Another use is still in progress and one Simmons admits they haven’t explored enough: the insurance implications of having all that data. “As we go to this value-based purchasing model where you are reimbursed based on the value and quality you are providing your patients, more and more insurance companies will want this data.”

For example she cited a typical insurance case where a GYN patient would be in the hospital for one to two days, depending on the complexity. “You would expect very little care,” Simmons said. However, her data is showing a different picture when compared to orthopedic or bariatric patients who are typically in the hospital for longer stays—the GYN patients require more care. “It’s interesting that the insurance industry would think that’s a no brainer: You get a little bit of pay for this and a lot of pay for that. But the caregiver time qualified for each is very different.”

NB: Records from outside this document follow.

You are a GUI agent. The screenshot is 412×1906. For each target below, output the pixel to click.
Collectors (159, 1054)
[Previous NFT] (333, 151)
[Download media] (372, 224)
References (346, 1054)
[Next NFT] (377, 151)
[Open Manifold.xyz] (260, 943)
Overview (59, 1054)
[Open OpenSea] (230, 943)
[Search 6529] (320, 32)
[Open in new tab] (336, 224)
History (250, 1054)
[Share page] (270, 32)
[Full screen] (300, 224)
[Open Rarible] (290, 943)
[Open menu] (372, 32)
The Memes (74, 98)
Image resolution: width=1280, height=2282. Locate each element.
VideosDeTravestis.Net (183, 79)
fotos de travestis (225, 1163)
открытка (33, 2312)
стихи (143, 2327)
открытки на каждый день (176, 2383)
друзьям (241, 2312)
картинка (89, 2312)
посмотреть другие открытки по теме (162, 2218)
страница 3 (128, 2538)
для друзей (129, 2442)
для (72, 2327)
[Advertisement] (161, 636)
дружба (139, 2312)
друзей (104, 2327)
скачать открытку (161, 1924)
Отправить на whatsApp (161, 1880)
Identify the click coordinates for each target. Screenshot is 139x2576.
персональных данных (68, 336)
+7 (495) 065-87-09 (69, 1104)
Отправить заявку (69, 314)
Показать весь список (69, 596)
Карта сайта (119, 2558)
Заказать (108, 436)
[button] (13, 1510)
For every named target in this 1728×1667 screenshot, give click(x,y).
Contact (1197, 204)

Simmons said the data is starting to predict who will need more patient care during a stay. “We have found linkages to neediness, if you will. If you are single, divorced, with no kids, there’s a higher level of care that you are requiring from your nurse,” she said, so the hospital now plans for that.

How does the hospital staff feel about all this tracking?

“Caregivers feel excited about this technology,” said Simmons. She stated that the hospital has been very clear that in the last three years no one has lost their job and there have been no punitive actions taken as a result of the data. “This is a safe place,” she tells the nursing staff. “This is where we want your input and feedback, to participate in this space, and we want to change how we give care.”

And the nurses are discovering the data can produce more efficiencies in their rounds. For example, by studying why nurses go to this station more often than that station, even when the first is much closer, revealed certain supply shortages, basic things that can be remedied if it is known. Also, the hospital can predict through data analysis when a nurse is about to burn themselves out and intervene with coaching. This reduces turn over.

Now even the custodial staff wants to join, Simmons said, as do the transport drivers, if only to document the work they contribute to the hospital.

This week the hospital is badging the physicians in the OR, with the ER physicians scheduled to be badged later this year. And the hospital is also attempting to scale this to its other campuses. Simmons would like to see her whole hospital take the lead in refining patient care while at the same time encouraging other hospitals to try this.

Of the use of the Internet of Things in healthcare, Simmons concluded “If you use it right and create the right culture, it can be effective."